Copy the entries below word for word, starting at the line containing "Where should I click to: Open the share" and ending with the line containing "will [x=573, y=129].", both lines included.

___ SUPPLIED RECORDS

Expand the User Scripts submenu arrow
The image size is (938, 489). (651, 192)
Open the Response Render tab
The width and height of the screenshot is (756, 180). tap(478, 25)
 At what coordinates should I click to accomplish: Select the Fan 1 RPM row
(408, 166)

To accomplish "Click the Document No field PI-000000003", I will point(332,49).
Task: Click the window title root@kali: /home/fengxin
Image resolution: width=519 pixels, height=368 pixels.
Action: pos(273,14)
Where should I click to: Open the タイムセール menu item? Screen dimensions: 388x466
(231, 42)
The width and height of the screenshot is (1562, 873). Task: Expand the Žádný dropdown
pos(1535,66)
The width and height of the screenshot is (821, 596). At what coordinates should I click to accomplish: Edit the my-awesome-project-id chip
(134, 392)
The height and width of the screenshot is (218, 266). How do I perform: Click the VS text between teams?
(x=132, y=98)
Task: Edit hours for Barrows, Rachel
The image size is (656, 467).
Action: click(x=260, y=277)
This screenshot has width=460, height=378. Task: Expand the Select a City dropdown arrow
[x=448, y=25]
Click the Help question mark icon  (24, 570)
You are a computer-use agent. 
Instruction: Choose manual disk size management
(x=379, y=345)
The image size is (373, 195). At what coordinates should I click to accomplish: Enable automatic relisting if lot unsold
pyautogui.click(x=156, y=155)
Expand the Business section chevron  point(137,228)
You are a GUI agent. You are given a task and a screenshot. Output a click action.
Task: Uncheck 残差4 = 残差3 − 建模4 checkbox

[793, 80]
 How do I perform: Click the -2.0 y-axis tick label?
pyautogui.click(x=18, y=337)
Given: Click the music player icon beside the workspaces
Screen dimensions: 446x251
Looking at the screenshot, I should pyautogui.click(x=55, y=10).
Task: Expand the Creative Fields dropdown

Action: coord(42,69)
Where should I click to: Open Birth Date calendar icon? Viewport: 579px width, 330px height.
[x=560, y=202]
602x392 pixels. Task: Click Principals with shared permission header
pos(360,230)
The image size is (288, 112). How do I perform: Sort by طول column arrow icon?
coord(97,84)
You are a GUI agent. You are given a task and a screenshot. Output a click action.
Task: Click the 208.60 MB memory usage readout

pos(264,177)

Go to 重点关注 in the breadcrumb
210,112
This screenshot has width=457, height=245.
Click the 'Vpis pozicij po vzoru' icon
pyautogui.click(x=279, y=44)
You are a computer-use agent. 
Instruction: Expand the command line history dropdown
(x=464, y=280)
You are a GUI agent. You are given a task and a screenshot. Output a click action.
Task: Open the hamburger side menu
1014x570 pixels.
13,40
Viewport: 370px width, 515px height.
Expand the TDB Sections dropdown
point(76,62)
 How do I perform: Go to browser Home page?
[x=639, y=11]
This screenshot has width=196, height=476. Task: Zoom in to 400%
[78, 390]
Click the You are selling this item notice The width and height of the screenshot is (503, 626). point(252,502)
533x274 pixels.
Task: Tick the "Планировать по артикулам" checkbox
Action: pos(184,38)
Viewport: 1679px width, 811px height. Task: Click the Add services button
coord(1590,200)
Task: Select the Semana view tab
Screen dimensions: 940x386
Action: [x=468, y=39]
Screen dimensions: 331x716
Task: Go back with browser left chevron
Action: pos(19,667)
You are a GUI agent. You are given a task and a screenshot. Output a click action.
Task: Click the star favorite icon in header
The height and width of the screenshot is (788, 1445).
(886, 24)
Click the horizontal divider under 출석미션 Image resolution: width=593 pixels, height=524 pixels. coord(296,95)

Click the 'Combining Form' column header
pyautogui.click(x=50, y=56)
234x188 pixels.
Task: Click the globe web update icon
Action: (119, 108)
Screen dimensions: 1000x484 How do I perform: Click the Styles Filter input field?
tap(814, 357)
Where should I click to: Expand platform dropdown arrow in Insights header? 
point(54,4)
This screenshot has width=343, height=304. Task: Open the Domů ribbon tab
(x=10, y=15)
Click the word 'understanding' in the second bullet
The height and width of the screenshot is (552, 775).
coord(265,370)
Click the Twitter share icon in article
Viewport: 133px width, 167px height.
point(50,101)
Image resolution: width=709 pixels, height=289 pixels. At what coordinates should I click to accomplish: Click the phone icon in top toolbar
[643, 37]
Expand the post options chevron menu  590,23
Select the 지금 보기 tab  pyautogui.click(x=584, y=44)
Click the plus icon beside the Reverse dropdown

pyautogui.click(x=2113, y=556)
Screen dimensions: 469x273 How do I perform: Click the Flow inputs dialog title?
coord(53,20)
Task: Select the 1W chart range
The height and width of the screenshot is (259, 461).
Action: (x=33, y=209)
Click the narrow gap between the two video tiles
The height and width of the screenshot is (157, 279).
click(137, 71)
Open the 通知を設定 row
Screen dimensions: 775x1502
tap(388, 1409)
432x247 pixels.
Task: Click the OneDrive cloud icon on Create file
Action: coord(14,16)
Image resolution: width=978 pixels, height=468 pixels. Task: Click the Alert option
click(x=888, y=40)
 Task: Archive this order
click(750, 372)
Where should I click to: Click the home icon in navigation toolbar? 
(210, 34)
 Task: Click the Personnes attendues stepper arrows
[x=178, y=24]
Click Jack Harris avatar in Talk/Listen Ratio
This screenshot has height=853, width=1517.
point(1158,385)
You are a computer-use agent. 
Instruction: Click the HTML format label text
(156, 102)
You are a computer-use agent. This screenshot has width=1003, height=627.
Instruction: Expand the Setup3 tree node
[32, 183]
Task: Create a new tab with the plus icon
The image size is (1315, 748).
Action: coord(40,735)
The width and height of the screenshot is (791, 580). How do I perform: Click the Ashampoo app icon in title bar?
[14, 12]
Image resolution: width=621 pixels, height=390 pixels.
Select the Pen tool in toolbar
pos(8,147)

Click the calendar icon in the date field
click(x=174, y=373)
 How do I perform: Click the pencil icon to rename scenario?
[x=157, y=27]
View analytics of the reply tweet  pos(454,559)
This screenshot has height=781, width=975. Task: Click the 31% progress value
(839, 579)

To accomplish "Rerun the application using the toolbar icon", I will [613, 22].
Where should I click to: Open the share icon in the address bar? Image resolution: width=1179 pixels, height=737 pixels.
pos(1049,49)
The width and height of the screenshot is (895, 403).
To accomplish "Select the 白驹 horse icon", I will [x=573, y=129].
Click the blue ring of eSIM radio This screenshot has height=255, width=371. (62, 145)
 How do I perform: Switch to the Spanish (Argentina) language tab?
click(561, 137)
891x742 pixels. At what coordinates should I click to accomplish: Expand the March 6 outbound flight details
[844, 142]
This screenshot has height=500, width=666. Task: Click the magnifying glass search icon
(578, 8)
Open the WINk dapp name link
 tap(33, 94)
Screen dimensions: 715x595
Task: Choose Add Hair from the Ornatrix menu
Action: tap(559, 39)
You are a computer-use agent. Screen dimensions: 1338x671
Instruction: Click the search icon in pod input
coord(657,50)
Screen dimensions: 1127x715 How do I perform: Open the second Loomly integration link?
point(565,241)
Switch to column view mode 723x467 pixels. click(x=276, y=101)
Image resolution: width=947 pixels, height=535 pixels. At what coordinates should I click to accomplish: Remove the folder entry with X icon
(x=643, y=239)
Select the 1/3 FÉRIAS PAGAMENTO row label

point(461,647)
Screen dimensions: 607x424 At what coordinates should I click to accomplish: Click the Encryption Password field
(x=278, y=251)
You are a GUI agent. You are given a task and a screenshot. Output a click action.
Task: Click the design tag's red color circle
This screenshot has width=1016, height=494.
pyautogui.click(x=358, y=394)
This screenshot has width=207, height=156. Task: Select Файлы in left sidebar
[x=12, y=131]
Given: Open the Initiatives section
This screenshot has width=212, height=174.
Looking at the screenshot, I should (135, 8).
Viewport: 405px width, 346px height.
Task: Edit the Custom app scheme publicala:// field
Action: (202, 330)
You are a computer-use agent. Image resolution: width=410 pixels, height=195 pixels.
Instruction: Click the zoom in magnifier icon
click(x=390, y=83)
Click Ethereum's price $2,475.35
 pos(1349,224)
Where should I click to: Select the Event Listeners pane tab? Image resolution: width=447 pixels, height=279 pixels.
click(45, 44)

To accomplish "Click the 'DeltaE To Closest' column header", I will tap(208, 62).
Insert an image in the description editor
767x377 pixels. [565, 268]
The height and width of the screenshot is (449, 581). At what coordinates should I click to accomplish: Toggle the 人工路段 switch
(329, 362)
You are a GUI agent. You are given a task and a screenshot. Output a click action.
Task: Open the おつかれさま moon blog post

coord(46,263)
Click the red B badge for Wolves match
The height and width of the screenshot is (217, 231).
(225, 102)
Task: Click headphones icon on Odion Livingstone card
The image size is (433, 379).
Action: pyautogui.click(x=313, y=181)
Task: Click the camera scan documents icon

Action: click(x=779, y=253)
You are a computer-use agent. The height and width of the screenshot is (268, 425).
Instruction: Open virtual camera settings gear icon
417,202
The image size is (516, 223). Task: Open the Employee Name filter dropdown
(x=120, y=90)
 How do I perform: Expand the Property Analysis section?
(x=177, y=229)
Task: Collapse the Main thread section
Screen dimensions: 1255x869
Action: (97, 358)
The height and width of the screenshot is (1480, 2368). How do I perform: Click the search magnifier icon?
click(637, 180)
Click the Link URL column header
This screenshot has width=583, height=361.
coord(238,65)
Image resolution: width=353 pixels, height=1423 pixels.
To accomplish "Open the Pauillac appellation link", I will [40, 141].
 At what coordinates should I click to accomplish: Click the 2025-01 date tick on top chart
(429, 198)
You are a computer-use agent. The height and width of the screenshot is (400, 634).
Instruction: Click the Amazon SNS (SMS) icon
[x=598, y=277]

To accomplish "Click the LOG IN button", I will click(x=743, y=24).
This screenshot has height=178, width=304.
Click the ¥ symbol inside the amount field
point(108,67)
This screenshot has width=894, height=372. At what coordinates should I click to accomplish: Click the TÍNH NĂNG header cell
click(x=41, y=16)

______

▶ [FULL SOLUTION]
Where should I click to: Open the share icon in the address bar? Image resolution: width=1179 pixels, height=737 pixels.
pos(1049,49)
The width and height of the screenshot is (895, 403).
To accomplish "Select the 白驹 horse icon", I will [x=573, y=129].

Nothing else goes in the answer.